ASSIGNMENT:
Go through the data and tally the lines that hold the string "will". Reply with the total alone.

-=-=-=-=-

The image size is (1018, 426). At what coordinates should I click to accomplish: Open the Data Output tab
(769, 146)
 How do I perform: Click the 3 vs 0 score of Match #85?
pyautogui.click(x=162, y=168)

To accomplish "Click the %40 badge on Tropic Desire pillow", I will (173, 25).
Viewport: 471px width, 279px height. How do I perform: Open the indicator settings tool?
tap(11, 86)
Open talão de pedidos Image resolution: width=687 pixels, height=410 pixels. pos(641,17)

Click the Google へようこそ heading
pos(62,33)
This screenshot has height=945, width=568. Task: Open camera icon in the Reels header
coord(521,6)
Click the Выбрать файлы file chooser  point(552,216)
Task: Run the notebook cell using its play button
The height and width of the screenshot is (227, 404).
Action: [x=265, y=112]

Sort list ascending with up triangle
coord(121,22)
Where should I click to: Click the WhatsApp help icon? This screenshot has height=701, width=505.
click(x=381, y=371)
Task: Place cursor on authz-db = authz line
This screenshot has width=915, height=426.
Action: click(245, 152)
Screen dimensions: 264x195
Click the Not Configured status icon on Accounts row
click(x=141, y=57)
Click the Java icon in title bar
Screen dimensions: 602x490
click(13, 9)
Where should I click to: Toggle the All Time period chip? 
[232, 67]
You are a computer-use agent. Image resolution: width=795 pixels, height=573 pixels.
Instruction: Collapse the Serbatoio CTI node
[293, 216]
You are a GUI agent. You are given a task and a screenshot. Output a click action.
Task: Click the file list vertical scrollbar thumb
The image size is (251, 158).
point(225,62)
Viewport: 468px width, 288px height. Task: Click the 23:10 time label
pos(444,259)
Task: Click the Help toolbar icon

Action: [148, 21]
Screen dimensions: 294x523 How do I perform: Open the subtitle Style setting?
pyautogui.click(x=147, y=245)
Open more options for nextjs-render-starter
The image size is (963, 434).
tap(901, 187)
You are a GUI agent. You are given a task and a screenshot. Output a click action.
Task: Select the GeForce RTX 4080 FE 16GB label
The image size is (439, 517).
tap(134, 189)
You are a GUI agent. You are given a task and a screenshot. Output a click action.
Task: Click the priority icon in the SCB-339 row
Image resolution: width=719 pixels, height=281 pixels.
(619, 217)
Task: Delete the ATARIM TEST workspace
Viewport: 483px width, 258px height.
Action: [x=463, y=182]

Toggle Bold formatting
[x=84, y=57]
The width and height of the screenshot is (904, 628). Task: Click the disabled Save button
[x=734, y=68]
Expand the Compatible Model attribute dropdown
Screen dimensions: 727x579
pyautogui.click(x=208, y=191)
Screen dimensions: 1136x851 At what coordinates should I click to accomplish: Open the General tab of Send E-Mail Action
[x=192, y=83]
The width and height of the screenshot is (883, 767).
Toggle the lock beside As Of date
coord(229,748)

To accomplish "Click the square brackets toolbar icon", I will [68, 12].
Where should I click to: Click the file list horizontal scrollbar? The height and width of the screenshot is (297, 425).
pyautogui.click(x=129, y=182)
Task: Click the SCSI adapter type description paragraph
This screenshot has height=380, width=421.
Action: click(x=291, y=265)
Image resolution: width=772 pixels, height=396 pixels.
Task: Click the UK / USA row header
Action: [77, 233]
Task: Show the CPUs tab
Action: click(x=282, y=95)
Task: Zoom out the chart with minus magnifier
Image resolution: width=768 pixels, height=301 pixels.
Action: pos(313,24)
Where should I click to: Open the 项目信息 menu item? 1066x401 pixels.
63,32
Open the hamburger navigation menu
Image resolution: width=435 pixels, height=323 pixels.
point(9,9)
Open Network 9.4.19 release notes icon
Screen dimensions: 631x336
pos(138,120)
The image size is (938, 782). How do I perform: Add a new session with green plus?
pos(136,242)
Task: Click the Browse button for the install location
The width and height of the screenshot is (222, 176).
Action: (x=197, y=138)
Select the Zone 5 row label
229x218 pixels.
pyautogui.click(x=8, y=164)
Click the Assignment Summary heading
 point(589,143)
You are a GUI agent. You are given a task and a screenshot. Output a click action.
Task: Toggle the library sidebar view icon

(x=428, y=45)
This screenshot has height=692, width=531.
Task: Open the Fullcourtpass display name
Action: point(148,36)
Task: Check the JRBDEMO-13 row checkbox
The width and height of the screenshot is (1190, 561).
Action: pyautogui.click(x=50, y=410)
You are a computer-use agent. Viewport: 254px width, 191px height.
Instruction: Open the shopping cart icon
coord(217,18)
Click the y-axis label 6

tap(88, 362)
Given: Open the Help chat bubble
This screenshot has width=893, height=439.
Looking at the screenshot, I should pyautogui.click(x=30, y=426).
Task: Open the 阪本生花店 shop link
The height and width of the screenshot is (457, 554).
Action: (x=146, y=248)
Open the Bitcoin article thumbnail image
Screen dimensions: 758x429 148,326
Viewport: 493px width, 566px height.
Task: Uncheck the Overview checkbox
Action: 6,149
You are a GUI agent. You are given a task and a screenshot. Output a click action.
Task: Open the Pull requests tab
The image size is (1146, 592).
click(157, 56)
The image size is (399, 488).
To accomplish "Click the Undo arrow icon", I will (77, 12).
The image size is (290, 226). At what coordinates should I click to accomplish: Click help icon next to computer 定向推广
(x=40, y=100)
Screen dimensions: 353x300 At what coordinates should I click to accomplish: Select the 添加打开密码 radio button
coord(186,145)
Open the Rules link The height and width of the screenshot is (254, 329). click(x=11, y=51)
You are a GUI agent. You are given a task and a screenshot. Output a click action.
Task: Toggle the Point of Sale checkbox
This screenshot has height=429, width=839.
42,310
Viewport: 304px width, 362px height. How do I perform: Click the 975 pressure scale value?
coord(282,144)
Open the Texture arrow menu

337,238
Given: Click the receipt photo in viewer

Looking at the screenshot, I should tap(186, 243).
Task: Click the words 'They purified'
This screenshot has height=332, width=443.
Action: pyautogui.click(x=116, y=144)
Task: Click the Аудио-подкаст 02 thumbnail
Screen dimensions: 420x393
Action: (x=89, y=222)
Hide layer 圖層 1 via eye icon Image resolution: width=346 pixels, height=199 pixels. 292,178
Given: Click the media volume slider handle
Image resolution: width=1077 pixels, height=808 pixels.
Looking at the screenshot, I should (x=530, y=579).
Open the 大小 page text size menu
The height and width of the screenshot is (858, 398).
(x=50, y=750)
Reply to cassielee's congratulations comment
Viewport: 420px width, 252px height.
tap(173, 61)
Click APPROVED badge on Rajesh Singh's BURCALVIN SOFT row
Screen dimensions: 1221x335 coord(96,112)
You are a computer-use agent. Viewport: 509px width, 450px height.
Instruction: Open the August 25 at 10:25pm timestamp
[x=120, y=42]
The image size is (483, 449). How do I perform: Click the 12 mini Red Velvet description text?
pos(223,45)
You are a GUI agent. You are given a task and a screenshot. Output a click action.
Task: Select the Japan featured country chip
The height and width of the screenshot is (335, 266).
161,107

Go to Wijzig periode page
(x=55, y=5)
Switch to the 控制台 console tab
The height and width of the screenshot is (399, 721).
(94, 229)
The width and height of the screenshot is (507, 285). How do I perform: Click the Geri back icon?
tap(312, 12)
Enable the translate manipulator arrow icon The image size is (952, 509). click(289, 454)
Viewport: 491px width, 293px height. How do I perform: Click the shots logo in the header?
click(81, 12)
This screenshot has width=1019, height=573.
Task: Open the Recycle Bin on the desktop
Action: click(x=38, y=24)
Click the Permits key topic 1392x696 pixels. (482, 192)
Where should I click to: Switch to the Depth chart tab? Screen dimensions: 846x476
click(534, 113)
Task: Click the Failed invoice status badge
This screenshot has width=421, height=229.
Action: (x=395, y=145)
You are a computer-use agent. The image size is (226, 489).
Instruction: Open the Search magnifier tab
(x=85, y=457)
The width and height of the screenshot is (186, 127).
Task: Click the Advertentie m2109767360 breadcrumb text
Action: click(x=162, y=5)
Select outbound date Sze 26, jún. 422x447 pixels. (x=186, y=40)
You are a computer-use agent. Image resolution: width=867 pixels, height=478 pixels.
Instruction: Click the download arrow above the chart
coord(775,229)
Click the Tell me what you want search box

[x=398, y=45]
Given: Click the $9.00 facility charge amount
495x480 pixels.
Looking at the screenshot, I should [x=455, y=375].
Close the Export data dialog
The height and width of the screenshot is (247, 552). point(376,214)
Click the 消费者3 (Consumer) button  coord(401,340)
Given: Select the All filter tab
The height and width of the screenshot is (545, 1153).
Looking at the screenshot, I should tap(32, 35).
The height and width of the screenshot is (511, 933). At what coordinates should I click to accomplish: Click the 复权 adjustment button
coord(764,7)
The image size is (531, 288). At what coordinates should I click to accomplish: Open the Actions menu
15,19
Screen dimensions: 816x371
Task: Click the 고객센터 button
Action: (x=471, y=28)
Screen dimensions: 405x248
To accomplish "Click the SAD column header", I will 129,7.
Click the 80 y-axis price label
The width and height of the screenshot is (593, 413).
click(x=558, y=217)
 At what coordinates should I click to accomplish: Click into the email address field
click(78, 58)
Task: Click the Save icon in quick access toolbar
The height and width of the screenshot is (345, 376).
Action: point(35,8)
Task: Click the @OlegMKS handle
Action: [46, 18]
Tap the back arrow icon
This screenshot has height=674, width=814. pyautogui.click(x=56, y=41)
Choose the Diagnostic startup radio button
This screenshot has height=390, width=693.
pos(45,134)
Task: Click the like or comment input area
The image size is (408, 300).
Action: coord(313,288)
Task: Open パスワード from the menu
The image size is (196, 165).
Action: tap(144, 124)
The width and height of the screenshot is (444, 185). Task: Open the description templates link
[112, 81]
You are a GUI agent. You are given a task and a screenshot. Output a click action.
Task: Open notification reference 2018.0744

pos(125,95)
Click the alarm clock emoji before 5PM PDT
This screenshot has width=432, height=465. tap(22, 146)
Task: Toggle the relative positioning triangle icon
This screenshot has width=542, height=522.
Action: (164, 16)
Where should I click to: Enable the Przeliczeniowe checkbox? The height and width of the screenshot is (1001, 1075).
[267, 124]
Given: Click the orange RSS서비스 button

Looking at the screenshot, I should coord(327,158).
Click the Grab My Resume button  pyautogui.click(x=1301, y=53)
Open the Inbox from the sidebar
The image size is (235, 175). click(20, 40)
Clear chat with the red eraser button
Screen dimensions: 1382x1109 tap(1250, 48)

-=-=-=-=-

WRITTEN SOLUTION:
4